## WHAT NEEDS TO BE DONE:
Rewrite the data from the line containing "[Quick Search Price High] (597, 44)" through the line containing "CONTACT (224, 39)", putting "Workspace" in place of "Office" and keeping everything else the same. Leave the pictures out.
==== RECORDS FOR PROCESSING ====
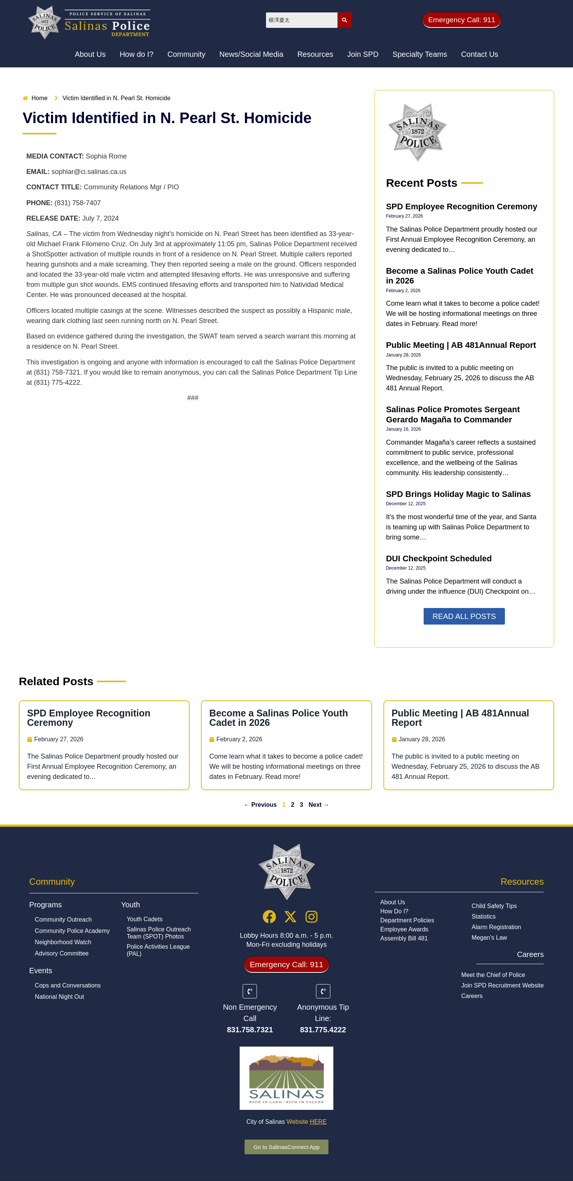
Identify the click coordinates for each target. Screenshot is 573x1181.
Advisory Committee (62, 954)
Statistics (484, 917)
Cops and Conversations (68, 986)
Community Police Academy (72, 931)
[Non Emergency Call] (249, 994)
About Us (392, 902)
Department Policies (407, 920)
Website (307, 1125)
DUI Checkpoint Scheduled (439, 558)
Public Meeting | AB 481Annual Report (461, 345)
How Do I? (394, 911)
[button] (462, 20)
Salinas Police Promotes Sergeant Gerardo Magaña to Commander (453, 414)
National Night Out (59, 997)
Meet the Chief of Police (493, 975)
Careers (472, 996)
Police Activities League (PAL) (158, 950)
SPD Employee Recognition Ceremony (461, 206)
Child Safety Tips (494, 906)
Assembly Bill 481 (404, 939)
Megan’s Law (489, 938)
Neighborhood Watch (63, 942)
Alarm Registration (496, 927)
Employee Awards (404, 930)
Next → (319, 805)
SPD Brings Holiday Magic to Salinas (458, 494)
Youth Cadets (145, 919)
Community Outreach (63, 920)
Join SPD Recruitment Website (502, 986)
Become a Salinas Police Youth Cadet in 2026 (278, 718)
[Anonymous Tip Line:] (323, 994)
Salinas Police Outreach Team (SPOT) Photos (159, 933)
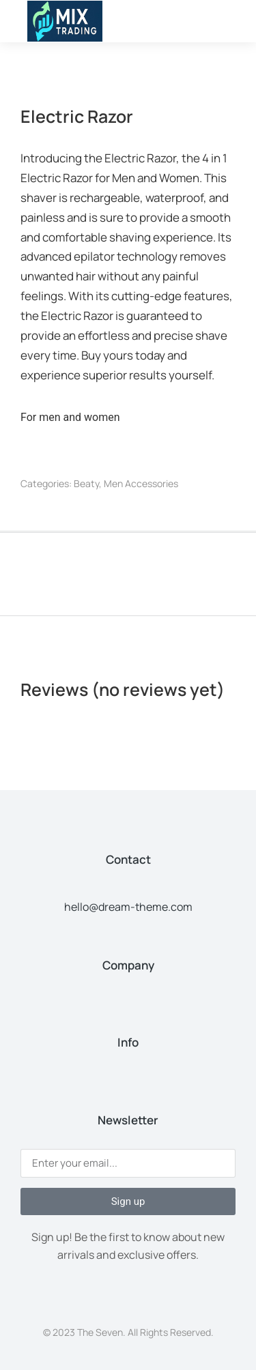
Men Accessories (141, 483)
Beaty (86, 483)
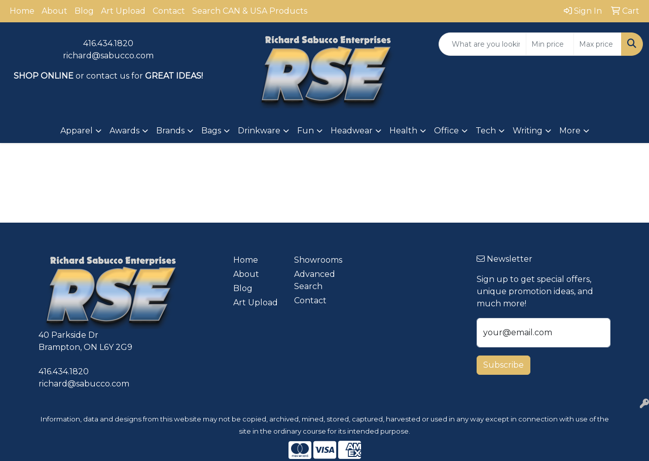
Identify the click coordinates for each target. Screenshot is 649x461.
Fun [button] (305, 130)
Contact (169, 11)
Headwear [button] (352, 130)
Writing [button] (528, 130)
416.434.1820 (108, 43)
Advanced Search (314, 280)
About (54, 11)
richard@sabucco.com (108, 55)
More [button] (570, 130)
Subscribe (503, 365)
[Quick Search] (482, 44)
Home (22, 11)
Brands (170, 130)
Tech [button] (486, 130)
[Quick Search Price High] (597, 44)
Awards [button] (124, 130)
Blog (84, 11)
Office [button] (446, 130)
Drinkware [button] (259, 130)
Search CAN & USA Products (249, 11)
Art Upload (123, 11)
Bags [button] (211, 130)
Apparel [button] (76, 130)
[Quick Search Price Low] (550, 44)
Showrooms (318, 260)
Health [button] (403, 130)
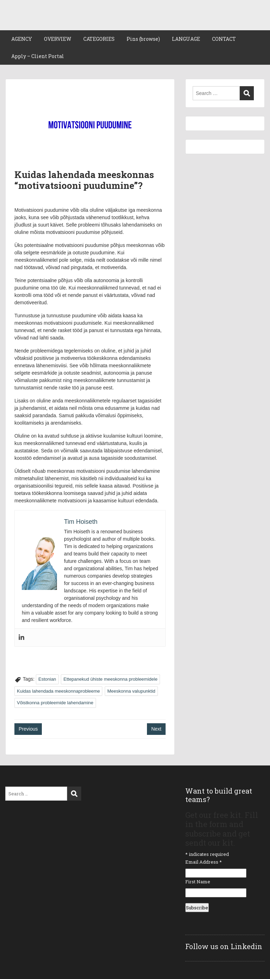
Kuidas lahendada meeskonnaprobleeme (58, 691)
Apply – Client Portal (37, 56)
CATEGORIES (99, 39)
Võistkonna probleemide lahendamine (55, 702)
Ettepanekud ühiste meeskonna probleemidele (110, 679)
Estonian (47, 679)
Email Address (203, 862)
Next (156, 729)
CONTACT (224, 39)
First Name (197, 881)
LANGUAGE (186, 39)
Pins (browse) (143, 39)
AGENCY (21, 39)
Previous (28, 729)
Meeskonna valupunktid (131, 691)
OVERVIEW (57, 39)
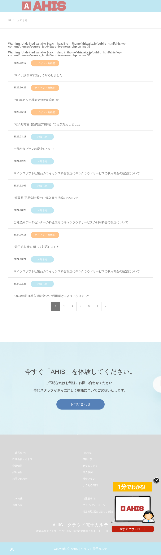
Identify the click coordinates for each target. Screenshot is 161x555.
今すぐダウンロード (132, 529)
====
## FULL OUTPUT:
[Quick Search Price High] (597, 44)
Awards [button] (124, 130)
Blog (84, 11)
Workspace [button] (446, 130)
Drinkware [button] (259, 130)
Search CAN & USA Products (249, 11)
Art Upload (123, 11)
Bags [button] (211, 130)
Apparel [button] (76, 130)
[Quick Search Price Low] (550, 44)
Showrooms (318, 260)
Health [button] (403, 130)
Kuidas lahendada meeskonnaprobleeme (58, 691)
Apply – Client Portal (37, 56)
CATEGORIES (99, 39)
Võistkonna probleemide lahendamine (55, 702)
Ettepanekud ühiste meeskonna probleemidele (110, 679)
Estonian (47, 679)
Email Address (203, 862)
Next (156, 729)
CONTACT (224, 39)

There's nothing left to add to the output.